(Dataset content)

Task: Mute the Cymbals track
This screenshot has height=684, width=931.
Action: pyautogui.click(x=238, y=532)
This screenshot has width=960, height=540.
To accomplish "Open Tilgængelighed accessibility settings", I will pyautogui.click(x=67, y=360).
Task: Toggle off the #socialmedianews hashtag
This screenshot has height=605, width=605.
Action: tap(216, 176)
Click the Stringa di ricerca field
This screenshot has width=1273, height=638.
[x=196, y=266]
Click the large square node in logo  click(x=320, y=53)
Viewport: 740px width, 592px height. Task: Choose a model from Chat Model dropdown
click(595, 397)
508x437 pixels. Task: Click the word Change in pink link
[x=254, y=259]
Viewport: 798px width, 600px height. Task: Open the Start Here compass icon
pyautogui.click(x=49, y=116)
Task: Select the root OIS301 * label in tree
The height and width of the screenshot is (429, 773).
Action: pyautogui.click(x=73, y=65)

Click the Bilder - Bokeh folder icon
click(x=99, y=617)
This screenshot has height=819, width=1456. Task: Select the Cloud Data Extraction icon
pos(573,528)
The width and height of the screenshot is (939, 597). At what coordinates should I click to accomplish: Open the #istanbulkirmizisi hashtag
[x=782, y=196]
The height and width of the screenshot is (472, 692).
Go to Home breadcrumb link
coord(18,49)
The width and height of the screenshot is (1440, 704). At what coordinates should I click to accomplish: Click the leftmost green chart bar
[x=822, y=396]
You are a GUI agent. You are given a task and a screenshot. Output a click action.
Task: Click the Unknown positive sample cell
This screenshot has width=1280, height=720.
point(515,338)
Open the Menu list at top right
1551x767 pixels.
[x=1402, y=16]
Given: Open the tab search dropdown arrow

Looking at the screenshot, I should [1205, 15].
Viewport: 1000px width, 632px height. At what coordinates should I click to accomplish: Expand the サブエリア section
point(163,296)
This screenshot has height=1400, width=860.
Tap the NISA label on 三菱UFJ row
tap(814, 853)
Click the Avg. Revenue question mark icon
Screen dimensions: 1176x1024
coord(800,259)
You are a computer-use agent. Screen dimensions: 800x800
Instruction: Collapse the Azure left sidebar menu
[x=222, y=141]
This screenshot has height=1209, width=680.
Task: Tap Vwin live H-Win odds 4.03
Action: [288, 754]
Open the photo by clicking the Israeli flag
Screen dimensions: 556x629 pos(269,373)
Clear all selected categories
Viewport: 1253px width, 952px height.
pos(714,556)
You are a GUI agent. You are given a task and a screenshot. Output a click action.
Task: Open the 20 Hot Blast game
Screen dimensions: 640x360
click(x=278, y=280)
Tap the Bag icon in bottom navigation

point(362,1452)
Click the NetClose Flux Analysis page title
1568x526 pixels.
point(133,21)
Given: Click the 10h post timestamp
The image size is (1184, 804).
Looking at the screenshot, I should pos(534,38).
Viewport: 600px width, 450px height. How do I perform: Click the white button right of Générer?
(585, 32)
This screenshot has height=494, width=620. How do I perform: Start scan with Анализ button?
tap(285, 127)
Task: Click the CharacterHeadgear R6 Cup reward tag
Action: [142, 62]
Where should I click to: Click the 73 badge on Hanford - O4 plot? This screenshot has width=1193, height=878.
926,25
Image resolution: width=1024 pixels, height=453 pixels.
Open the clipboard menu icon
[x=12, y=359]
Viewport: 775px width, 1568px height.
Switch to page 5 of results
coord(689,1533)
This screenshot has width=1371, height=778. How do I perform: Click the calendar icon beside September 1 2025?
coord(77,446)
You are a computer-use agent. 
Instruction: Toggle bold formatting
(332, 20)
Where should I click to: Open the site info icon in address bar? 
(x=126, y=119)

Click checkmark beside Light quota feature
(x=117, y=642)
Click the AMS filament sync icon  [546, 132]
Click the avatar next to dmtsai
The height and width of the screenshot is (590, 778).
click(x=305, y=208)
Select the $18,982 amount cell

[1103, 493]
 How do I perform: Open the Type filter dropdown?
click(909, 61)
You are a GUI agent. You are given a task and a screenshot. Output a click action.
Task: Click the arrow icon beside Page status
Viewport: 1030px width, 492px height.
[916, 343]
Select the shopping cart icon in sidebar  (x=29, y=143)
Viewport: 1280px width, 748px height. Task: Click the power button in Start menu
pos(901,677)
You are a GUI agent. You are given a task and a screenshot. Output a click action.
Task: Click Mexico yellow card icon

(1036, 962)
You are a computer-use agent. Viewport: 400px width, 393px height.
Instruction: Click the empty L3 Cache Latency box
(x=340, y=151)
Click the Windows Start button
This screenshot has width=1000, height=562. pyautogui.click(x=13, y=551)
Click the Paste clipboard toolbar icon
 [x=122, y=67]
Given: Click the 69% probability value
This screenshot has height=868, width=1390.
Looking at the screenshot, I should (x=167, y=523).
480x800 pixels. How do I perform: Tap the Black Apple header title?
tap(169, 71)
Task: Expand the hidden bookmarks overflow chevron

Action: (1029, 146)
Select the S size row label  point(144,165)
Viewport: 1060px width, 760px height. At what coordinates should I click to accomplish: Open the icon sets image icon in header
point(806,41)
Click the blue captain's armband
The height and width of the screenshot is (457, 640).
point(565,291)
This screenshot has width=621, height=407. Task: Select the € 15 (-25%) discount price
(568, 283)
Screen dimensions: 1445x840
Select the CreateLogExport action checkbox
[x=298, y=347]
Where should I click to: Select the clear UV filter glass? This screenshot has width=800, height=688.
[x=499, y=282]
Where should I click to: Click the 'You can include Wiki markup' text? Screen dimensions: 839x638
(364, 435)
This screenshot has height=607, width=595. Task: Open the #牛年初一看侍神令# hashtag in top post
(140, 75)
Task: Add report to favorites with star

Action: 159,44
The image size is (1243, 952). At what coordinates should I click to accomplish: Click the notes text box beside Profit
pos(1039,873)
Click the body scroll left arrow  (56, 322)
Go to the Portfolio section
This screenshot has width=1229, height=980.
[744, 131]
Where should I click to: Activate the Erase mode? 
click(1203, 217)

(End Dataset content)

* [Instructions for the task] Write out the records again so that each line matches the original exactly.

* [Finished exercise]
Task: Mute the Cymbals track
This screenshot has height=684, width=931.
Action: pyautogui.click(x=238, y=532)
This screenshot has width=960, height=540.
To accomplish "Open Tilgængelighed accessibility settings", I will pyautogui.click(x=67, y=360).
Task: Toggle off the #socialmedianews hashtag
This screenshot has height=605, width=605.
Action: tap(216, 176)
Click the Stringa di ricerca field
This screenshot has width=1273, height=638.
[x=196, y=266]
Click the large square node in logo  click(x=320, y=53)
Viewport: 740px width, 592px height. Task: Choose a model from Chat Model dropdown
click(595, 397)
508x437 pixels. Task: Click the word Change in pink link
[x=254, y=259]
Viewport: 798px width, 600px height. Task: Open the Start Here compass icon
pyautogui.click(x=49, y=116)
Task: Select the root OIS301 * label in tree
The height and width of the screenshot is (429, 773).
Action: pyautogui.click(x=73, y=65)

Click the Bilder - Bokeh folder icon
click(x=99, y=617)
This screenshot has height=819, width=1456. Task: Select the Cloud Data Extraction icon
pos(573,528)
The width and height of the screenshot is (939, 597). At what coordinates should I click to accomplish: Open the #istanbulkirmizisi hashtag
[x=782, y=196]
The height and width of the screenshot is (472, 692).
Go to Home breadcrumb link
coord(18,49)
The width and height of the screenshot is (1440, 704). At what coordinates should I click to accomplish: Click the leftmost green chart bar
[x=822, y=396]
You are a GUI agent. You are given a task and a screenshot. Output a click action.
Task: Click the Unknown positive sample cell
This screenshot has width=1280, height=720.
point(515,338)
Open the Menu list at top right
1551x767 pixels.
[x=1402, y=16]
Given: Open the tab search dropdown arrow

Looking at the screenshot, I should [1205, 15].
Viewport: 1000px width, 632px height. At what coordinates should I click to accomplish: Expand the サブエリア section
point(163,296)
This screenshot has height=1400, width=860.
Tap the NISA label on 三菱UFJ row
tap(814, 853)
Click the Avg. Revenue question mark icon
Screen dimensions: 1176x1024
coord(800,259)
You are a computer-use agent. Screen dimensions: 800x800
Instruction: Collapse the Azure left sidebar menu
[x=222, y=141]
This screenshot has height=1209, width=680.
Task: Tap Vwin live H-Win odds 4.03
Action: [288, 754]
Open the photo by clicking the Israeli flag
Screen dimensions: 556x629 pos(269,373)
Clear all selected categories
Viewport: 1253px width, 952px height.
pos(714,556)
You are a GUI agent. You are given a task and a screenshot. Output a click action.
Task: Open the 20 Hot Blast game
Screen dimensions: 640x360
click(x=278, y=280)
Tap the Bag icon in bottom navigation

point(362,1452)
Click the NetClose Flux Analysis page title
1568x526 pixels.
point(133,21)
Given: Click the 10h post timestamp
The image size is (1184, 804).
Looking at the screenshot, I should pos(534,38).
Viewport: 600px width, 450px height. How do I perform: Click the white button right of Générer?
(585, 32)
This screenshot has height=494, width=620. How do I perform: Start scan with Анализ button?
tap(285, 127)
Task: Click the CharacterHeadgear R6 Cup reward tag
Action: [142, 62]
Where should I click to: Click the 73 badge on Hanford - O4 plot? This screenshot has width=1193, height=878.
926,25
Image resolution: width=1024 pixels, height=453 pixels.
Open the clipboard menu icon
[x=12, y=359]
Viewport: 775px width, 1568px height.
Switch to page 5 of results
coord(689,1533)
This screenshot has width=1371, height=778. How do I perform: Click the calendar icon beside September 1 2025?
coord(77,446)
You are a computer-use agent. 
Instruction: Toggle bold formatting
(332, 20)
Where should I click to: Open the site info icon in address bar? 
(x=126, y=119)

Click checkmark beside Light quota feature
(x=117, y=642)
Click the AMS filament sync icon  [546, 132]
Click the avatar next to dmtsai
The height and width of the screenshot is (590, 778).
click(x=305, y=208)
Select the $18,982 amount cell

[1103, 493]
 How do I perform: Open the Type filter dropdown?
click(909, 61)
You are a GUI agent. You are given a task and a screenshot. Output a click action.
Task: Click the arrow icon beside Page status
Viewport: 1030px width, 492px height.
[916, 343]
Select the shopping cart icon in sidebar  (x=29, y=143)
Viewport: 1280px width, 748px height. Task: Click the power button in Start menu
pos(901,677)
You are a GUI agent. You are given a task and a screenshot. Output a click action.
Task: Click Mexico yellow card icon

(1036, 962)
You are a computer-use agent. Viewport: 400px width, 393px height.
Instruction: Click the empty L3 Cache Latency box
(x=340, y=151)
Click the Windows Start button
This screenshot has width=1000, height=562. pyautogui.click(x=13, y=551)
Click the Paste clipboard toolbar icon
 [x=122, y=67]
Given: Click the 69% probability value
This screenshot has height=868, width=1390.
Looking at the screenshot, I should (x=167, y=523).
480x800 pixels. How do I perform: Tap the Black Apple header title?
tap(169, 71)
Task: Expand the hidden bookmarks overflow chevron

Action: (1029, 146)
Select the S size row label  point(144,165)
Viewport: 1060px width, 760px height. At what coordinates should I click to accomplish: Open the icon sets image icon in header
point(806,41)
Click the blue captain's armband
The height and width of the screenshot is (457, 640).
point(565,291)
This screenshot has width=621, height=407. Task: Select the € 15 (-25%) discount price
(568, 283)
Screen dimensions: 1445x840
Select the CreateLogExport action checkbox
[x=298, y=347]
Where should I click to: Select the clear UV filter glass? This screenshot has width=800, height=688.
[x=499, y=282]
Where should I click to: Click the 'You can include Wiki markup' text? Screen dimensions: 839x638
(364, 435)
This screenshot has height=607, width=595. Task: Open the #牛年初一看侍神令# hashtag in top post
(140, 75)
Task: Add report to favorites with star

Action: 159,44
The image size is (1243, 952). At what coordinates should I click to accomplish: Click the notes text box beside Profit
pos(1039,873)
Click the body scroll left arrow  (56, 322)
Go to the Portfolio section
This screenshot has width=1229, height=980.
[744, 131]
Where should I click to: Activate the Erase mode? 
click(1203, 217)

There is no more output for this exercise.